▶ **EXTRAIT DU TEXTE**:
Le 14 mai dernier, le conseiller fédéral Beat Jans a tenu une conférence de presse sur la clause de sauvegarde négociée dans l’accord sur la libre circulation des personnes (ALCP), partie du paquet avec l’Union européenne (UE). Cette clause de sauvegarde doit permettre à la Suisse de restreindre temporairement la libre circulation des personnes si l’immigration en provenance de l’UE entraîne des difficultés sérieuses d’ordre économique ou social. Le communiqué de presse du Conseil fédéral ne détaillant pas les critères d’activation de cette soupape de sécurité, il est nécessaire de se fonder sur les recensions de la conférence par les médias.

▶ **VOTRE TRAVAIL**:
[1] Recopiez le passage de l'extrait sur l'accord avec l'UE qui s'ouvre sur les mots contenant "Le 14 mai dernier, le" et se referme sur "par les médias.", en renommant partout "clause de sauvegarde" en "clause de protection".
[2] Résumez sous forme de liste le paragraphe de l'extrait sur l'accord avec l'UE qui commence par « Le 14 mai dernier », en conservant ses faits principaux.

▶ **DONNÉES PRÉSENTÉES**:
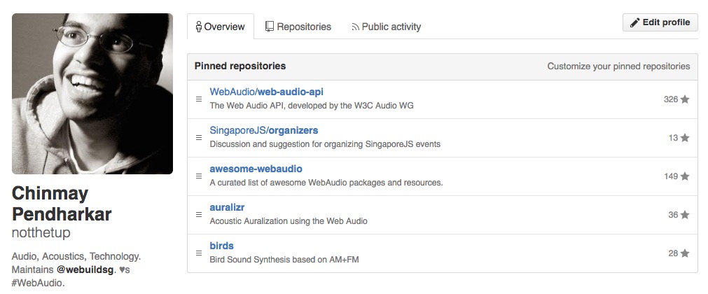Screen dimensions: 708x294
Task: Click the drag handle beside birds
Action: (x=199, y=253)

▶ **RÉPONSES PAR CONSIGNE**:
[1]
Le 14 mai dernier, le conseiller fédéral Beat Jans a tenu une conférence de presse sur la clause de protection négociée dans l’accord sur la libre circulation des personnes (ALCP), partie du paquet avec l’Union européenne (UE). Cette clause de protection doit permettre à la Suisse de restreindre temporairement la libre circulation des personnes si l’immigration en provenance de l’UE entraîne des difficultés sérieuses d’ordre économique ou social. Le communiqué de presse du Conseil fédéral ne détaillant pas les critères d’activation de cette soupape de sécurité, il est nécessaire de se fonder sur les recensions de la conférence par les médias.

[2]
- Le 14 mai, le conseiller fédéral Beat Jans a présenté en conférence de presse la clause de sauvegarde de l'accord sur la libre circulation des personnes (ALCP), qui fait partie du paquet avec l'UE.
- Cette clause doit permettre à la Suisse de restreindre temporairement la libre circulation si l'immigration venant de l'UE entraîne de sérieuses difficultés économiques ou sociales.
- Le communiqué du Conseil fédéral ne précise pas les critères d'activation de la clause. Il faut donc s'appuyer sur les comptes rendus des médias.